The image forming apparatus of the present invention preferably includes an apparatus body. The support member is preferably fixed to the apparatus body. And, the second guide member is preferably slidable between a third position where it is attached to the apparatus body and a fourth position where it is removed from the apparatus body.

In this case, by sliding the second guide member to the fourth position and removing it from the device body, it is possible to easily remove a sheet that has become jammed downstream of the transport roller in the re-conveying direction. Furthermore, by positioning the upstream end of the second guide member that has been slid to the third position and attached to the device body on a support member fixed to the device body, it is possible to further improve the accuracy of the positional relationship between the first guide member at the first position, the transport roller, and the second guide member at the third position.
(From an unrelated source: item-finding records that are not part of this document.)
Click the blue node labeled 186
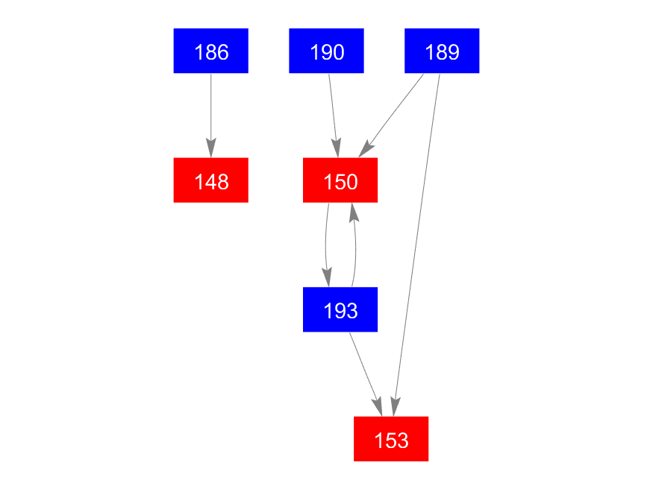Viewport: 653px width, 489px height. (210, 51)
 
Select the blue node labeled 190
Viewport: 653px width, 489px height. (326, 51)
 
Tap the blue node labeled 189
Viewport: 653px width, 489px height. (442, 51)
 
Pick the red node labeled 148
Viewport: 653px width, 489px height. (210, 180)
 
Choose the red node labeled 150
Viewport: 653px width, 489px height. (340, 180)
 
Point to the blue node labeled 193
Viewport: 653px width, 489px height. (340, 309)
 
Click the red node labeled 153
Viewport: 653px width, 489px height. (391, 439)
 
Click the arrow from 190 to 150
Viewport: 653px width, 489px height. (333, 108)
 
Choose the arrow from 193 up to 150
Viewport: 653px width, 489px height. (355, 246)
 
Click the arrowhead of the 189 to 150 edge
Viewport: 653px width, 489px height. (366, 149)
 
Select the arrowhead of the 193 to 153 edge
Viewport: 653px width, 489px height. (377, 406)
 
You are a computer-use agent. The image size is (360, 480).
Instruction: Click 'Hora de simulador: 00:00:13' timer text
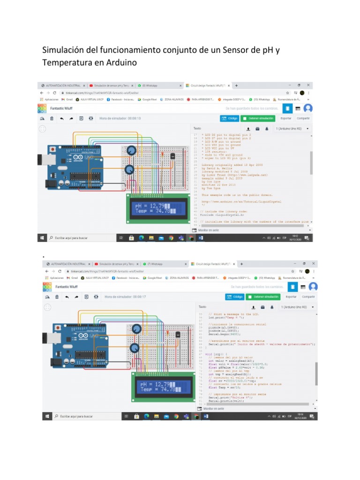pyautogui.click(x=120, y=118)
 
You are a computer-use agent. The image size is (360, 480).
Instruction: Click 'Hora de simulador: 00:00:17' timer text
pyautogui.click(x=125, y=297)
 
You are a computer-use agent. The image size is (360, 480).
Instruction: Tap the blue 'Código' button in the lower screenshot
pyautogui.click(x=235, y=297)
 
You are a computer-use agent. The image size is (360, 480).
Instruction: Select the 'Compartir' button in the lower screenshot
pyautogui.click(x=308, y=297)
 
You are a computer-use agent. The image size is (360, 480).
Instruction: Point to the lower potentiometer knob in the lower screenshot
pyautogui.click(x=134, y=348)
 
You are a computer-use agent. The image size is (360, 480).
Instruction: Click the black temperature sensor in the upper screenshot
pyautogui.click(x=172, y=157)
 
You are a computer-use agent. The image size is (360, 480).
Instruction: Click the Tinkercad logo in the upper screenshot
pyautogui.click(x=42, y=108)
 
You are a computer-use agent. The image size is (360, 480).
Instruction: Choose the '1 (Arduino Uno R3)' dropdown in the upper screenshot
pyautogui.click(x=292, y=128)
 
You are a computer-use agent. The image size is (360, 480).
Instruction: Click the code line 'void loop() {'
pyautogui.click(x=216, y=354)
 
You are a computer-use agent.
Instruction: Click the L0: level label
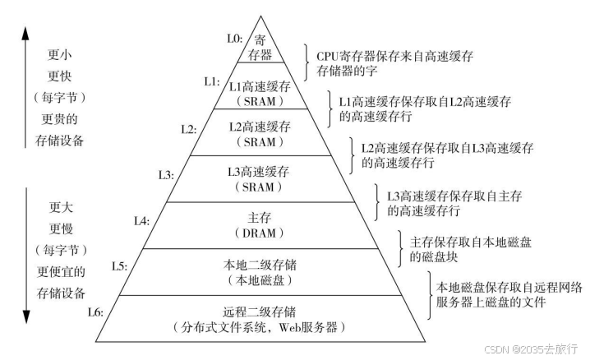pyautogui.click(x=234, y=38)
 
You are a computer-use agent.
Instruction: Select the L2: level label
pyautogui.click(x=189, y=128)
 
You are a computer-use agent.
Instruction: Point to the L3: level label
pyautogui.click(x=165, y=173)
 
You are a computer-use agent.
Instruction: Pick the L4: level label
pyautogui.click(x=141, y=220)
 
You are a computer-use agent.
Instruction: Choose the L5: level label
pyautogui.click(x=118, y=266)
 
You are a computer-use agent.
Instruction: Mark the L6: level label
pyautogui.click(x=95, y=312)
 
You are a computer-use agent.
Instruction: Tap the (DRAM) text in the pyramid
pyautogui.click(x=260, y=234)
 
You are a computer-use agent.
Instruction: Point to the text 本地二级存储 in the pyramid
pyautogui.click(x=260, y=265)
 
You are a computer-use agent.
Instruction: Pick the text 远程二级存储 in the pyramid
pyautogui.click(x=260, y=312)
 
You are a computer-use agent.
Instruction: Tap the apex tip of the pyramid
pyautogui.click(x=260, y=16)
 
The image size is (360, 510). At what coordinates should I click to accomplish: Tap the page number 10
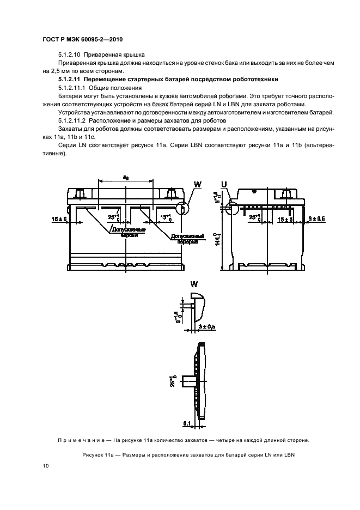coord(46,466)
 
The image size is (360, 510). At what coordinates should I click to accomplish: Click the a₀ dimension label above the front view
coord(126,177)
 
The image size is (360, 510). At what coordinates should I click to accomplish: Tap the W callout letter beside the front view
coord(198,185)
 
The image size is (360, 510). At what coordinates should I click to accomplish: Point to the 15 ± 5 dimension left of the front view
coord(59,218)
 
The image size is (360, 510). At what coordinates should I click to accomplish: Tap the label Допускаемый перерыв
coord(187,238)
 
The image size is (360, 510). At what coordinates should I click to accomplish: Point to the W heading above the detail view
coord(194,284)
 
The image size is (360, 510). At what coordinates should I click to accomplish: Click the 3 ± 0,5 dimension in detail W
coord(206,327)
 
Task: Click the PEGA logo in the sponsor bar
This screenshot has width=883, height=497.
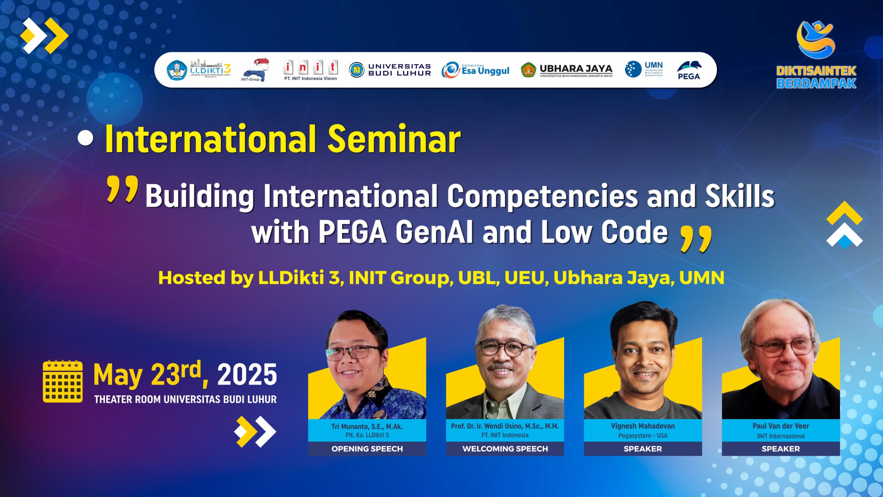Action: click(x=689, y=70)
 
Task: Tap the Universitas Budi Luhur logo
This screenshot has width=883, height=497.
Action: click(x=390, y=70)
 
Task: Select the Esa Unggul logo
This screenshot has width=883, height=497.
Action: click(x=475, y=70)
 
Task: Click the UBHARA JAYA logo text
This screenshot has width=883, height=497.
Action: click(x=576, y=69)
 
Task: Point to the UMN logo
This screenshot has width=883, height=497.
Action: click(x=644, y=69)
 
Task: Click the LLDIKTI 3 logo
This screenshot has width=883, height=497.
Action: click(x=199, y=69)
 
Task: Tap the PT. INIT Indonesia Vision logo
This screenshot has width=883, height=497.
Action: click(x=310, y=70)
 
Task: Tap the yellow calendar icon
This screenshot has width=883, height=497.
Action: click(x=63, y=381)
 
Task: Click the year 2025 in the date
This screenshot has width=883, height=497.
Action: click(x=247, y=375)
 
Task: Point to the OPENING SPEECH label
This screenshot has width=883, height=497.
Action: click(x=367, y=449)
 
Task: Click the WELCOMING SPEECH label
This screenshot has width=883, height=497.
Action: click(x=505, y=449)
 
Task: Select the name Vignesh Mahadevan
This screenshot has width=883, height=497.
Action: click(x=643, y=426)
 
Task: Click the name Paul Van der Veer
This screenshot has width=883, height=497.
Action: click(x=781, y=426)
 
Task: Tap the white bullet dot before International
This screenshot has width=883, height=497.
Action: click(x=85, y=138)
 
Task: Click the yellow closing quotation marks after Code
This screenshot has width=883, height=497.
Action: click(x=696, y=239)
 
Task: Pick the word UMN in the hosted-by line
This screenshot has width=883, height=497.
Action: click(x=702, y=278)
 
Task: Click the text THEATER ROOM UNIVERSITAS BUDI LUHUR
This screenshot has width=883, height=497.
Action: click(x=185, y=399)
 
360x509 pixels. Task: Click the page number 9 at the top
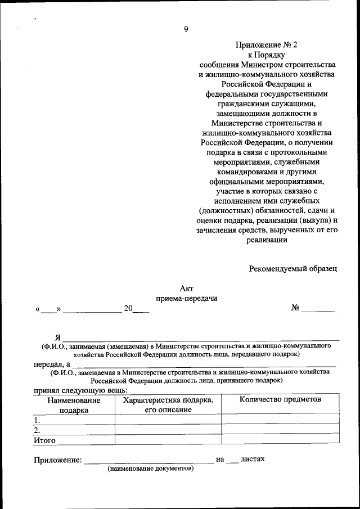[x=186, y=30]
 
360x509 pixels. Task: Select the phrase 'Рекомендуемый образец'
[x=293, y=268]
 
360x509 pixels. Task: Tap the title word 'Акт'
[x=186, y=288]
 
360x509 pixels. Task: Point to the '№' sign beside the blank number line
[x=295, y=308]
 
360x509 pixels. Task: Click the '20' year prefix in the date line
[x=129, y=308]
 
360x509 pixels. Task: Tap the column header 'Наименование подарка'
[x=74, y=404]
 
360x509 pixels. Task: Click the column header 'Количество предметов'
[x=280, y=399]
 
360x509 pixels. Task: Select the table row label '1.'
[x=37, y=420]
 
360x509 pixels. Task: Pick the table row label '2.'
[x=37, y=430]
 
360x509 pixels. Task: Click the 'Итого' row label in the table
[x=44, y=440]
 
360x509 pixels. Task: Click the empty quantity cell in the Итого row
[x=280, y=440]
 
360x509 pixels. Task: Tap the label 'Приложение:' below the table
[x=57, y=460]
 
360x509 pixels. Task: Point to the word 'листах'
[x=252, y=459]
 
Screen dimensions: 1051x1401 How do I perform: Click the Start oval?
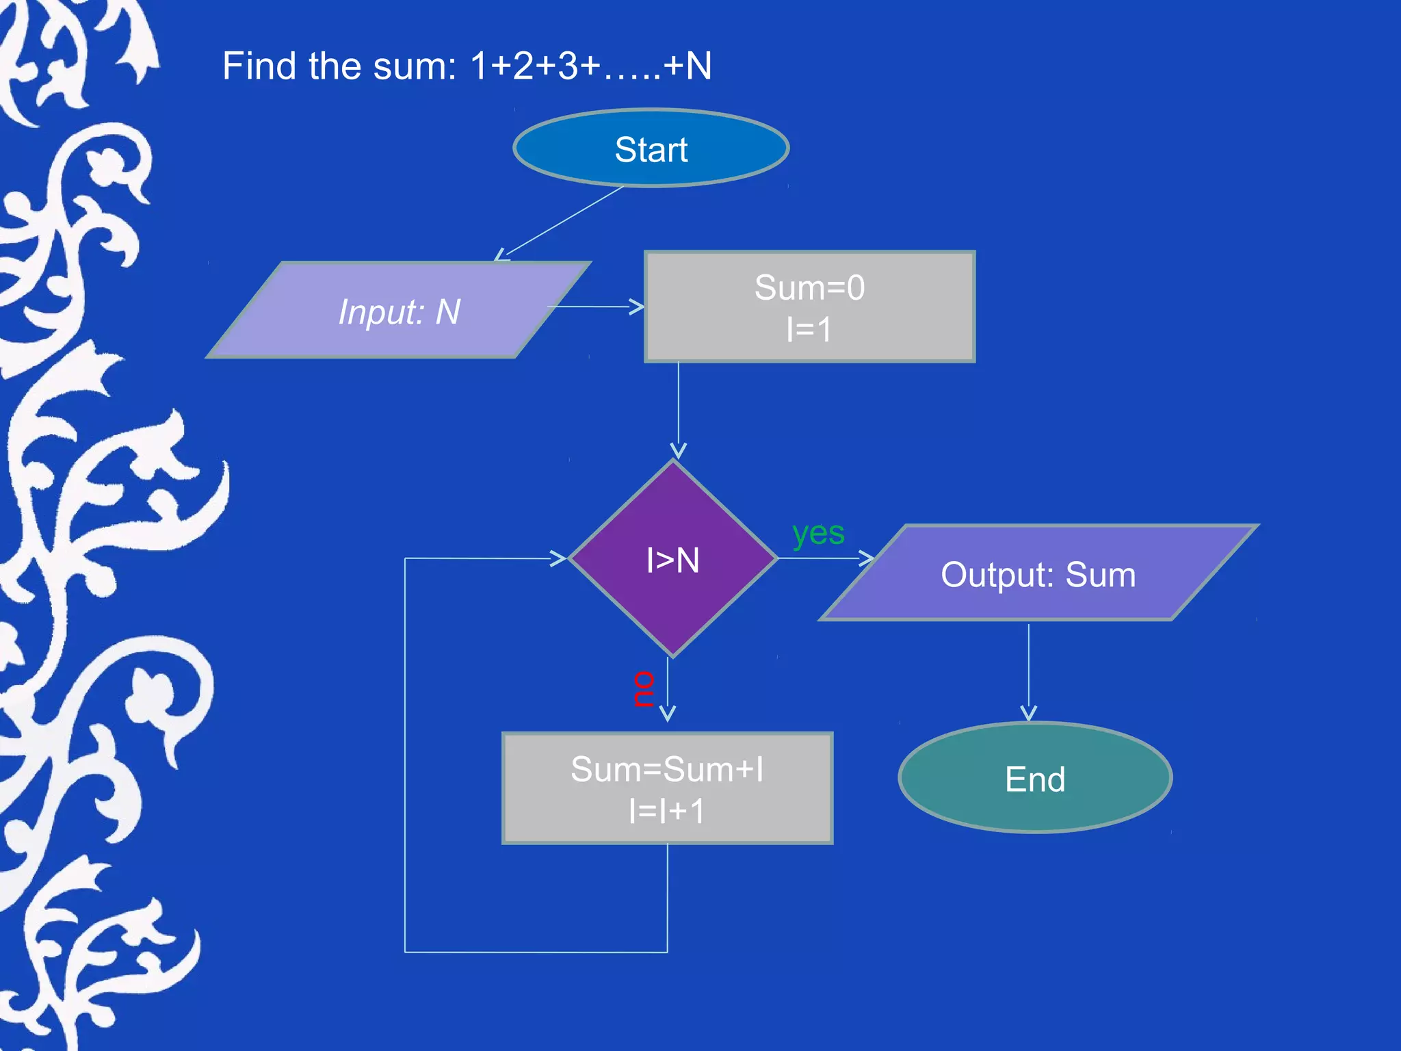(651, 148)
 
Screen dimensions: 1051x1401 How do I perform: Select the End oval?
(1035, 778)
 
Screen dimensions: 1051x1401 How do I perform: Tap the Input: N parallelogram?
(399, 311)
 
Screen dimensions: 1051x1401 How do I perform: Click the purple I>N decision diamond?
(673, 559)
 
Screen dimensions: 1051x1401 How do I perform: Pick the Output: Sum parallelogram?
(1038, 573)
As a result, in this image forming device, the first guide member at the first position, the transport roller, and the second guide member at the third position allow the sheet to be transported more smoothly along the re-conveying path.

It is desirable that the support member has a guide portion that guides the sheet downstream of the conveying roller in the re-conveying direction.

In this case, the accuracy of the positional relationship between the conveying roller and the guide section can be improved, allowing the sheet to be conveyed smoothly along the re-conveyance path.

It is desirable that the support member has an opposing guide portion that faces the guide portion to guide the sheet, and an extension portion that extends from the guide portion, sandwiches the opposing guide portion in the direction in which the pivot axis of the first guide member extends, and further protrudes from the opposing guide portion on the opposite side to the guide portion. It is also desirable that the extension portion supports the first guide member so that it can pivot.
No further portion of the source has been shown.